In spite of a track record dating back 12 years, the $1.4bn (£939m) Hermes US Small and Mid Cap fund has only been available in a Ucits form to retail investors since September last year.
Co-manager Mark Sherlock, who has been part of the team at the helm of this fund for the past five years, says: “It is an unusual situation because we have been basically locked up in the basement for the majority of the fund’s history and only in the past year have we been allowed out into the third-party area of the business.”
With the aim of delivering capital appreciation in the long term, the fund targets what Mr Sherlock refers to as “high quality” stocks, but is eager to point out that this doesn’t mean he is seeking out “high growth” companies.

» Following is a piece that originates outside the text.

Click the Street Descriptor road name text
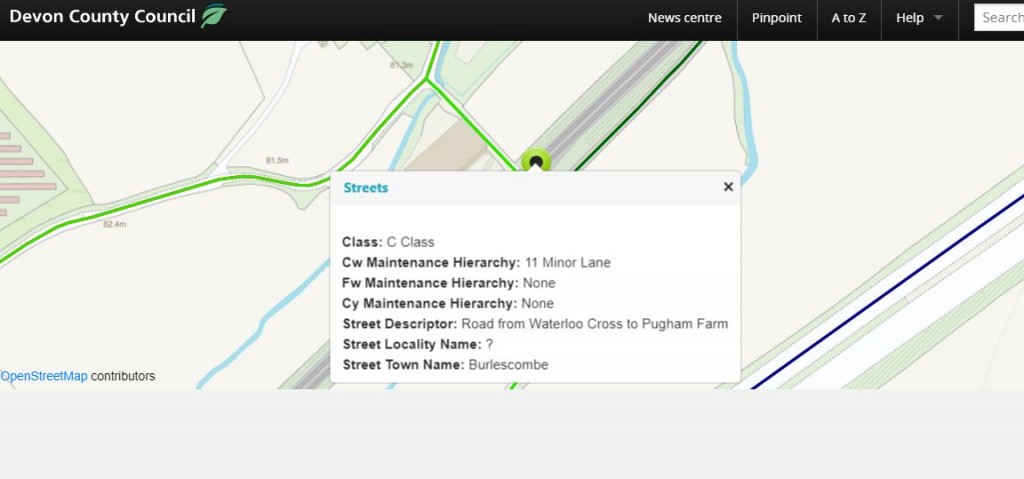The image size is (1024, 479). pyautogui.click(x=594, y=324)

“A lot of fund managers mean high growth when they say high quality – they are looking for the next Apple or Google at the small cap end of the market and following it all the way up, essentially the shooting stars that will make their portfolio,” he explains.
“That’s not what we are looking for. What we mean by quality is sustainable competitive advantage, the thing that allows a company to do what it does better than the competition and sustain it in the long term.”

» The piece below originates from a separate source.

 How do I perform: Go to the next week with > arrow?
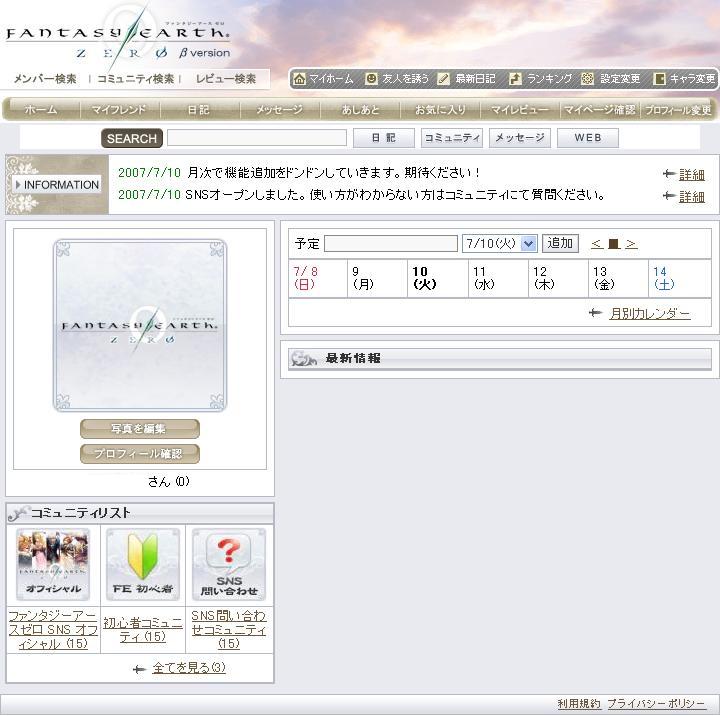tap(631, 244)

Mr Sherlock and co-manager Robert Anstey invest from the bottom up with a focus on company fundamentals such as cash flow, higher margins and stable income streams.
“We are looking, in many instances, for stealth companies that are below the radar,” Mr Sherlock explains. “We are firm believers that the tortoise beats the hare.”

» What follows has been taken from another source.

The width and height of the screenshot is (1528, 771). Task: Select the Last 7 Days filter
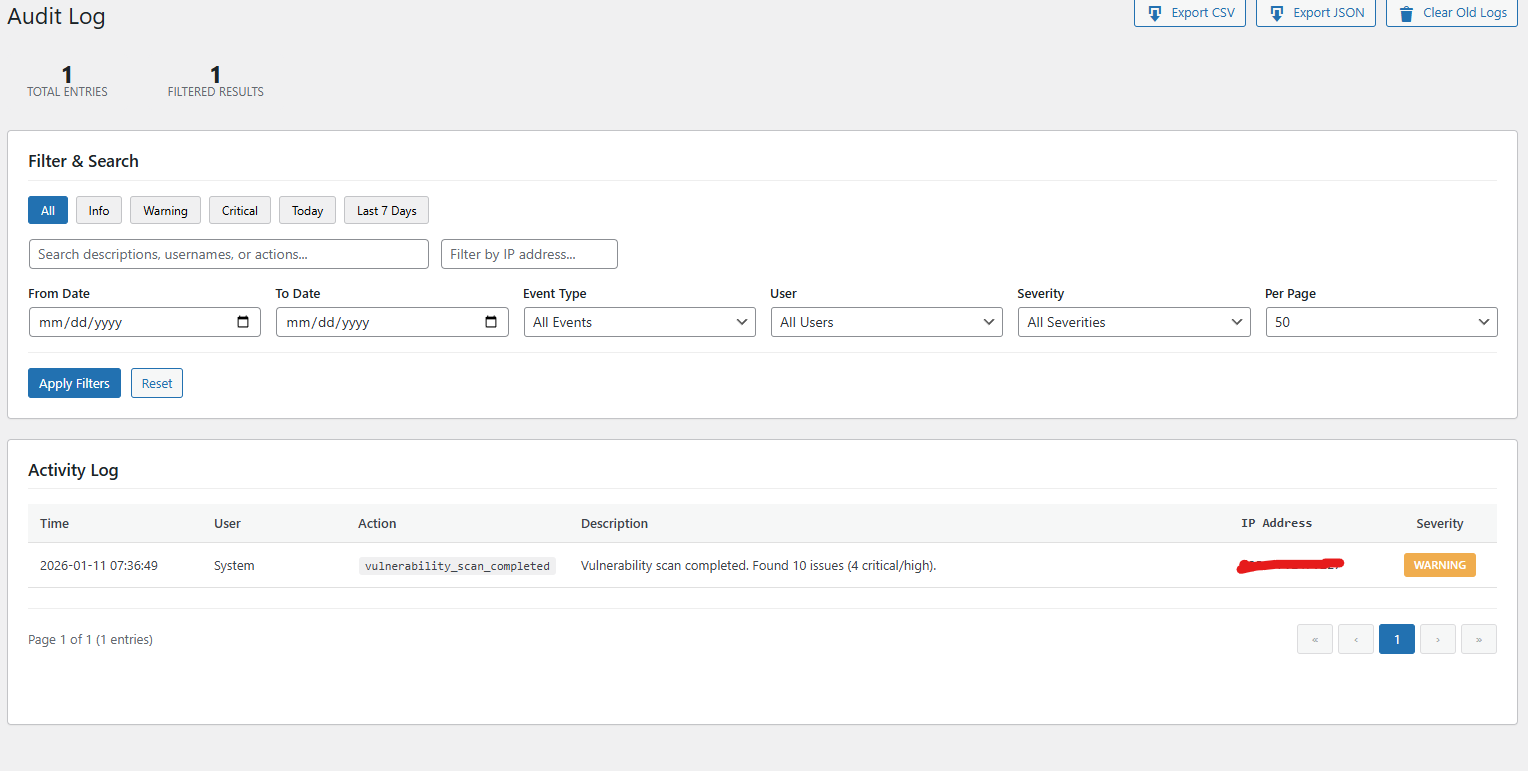coord(386,210)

As a result of its ability to invest in both small and mid cap stocks, the fund is benchmarked against the Russell 2500 index, which according to the manager “includes anything that isn’t in the S&P 500”.
“Valuations are fair, slightly above long-term trends at 16-17 times. This is a couple of points higher than the large-cap index, but that is typical of this [small and mid cap] market because it is higher growth and benefits from merger and acquisition activity. Compared with other asset classes, the [small and mid cap] market itself looks inexpensive.”
Mr Sherlock cites building materials company Eagle Materials as one stock that performed particularly well for the fund in 2012. “The past couple of years have been a tough environment for construction-related stocks because no-one was building houses. We set out to find undervalued stocks in this space,” he explains.
The firm produces wallboards, the product used for building internal walls in houses, and has benefited from having what Mr Sherlock describes as “low-cost production”.
The fund’s latest factsheet, which details the performance history of the fund dating back for the full 12 years, shows the vehicle returning an annualised 12.29 per cent, compared with an index return of 10.08 per cent, since inception.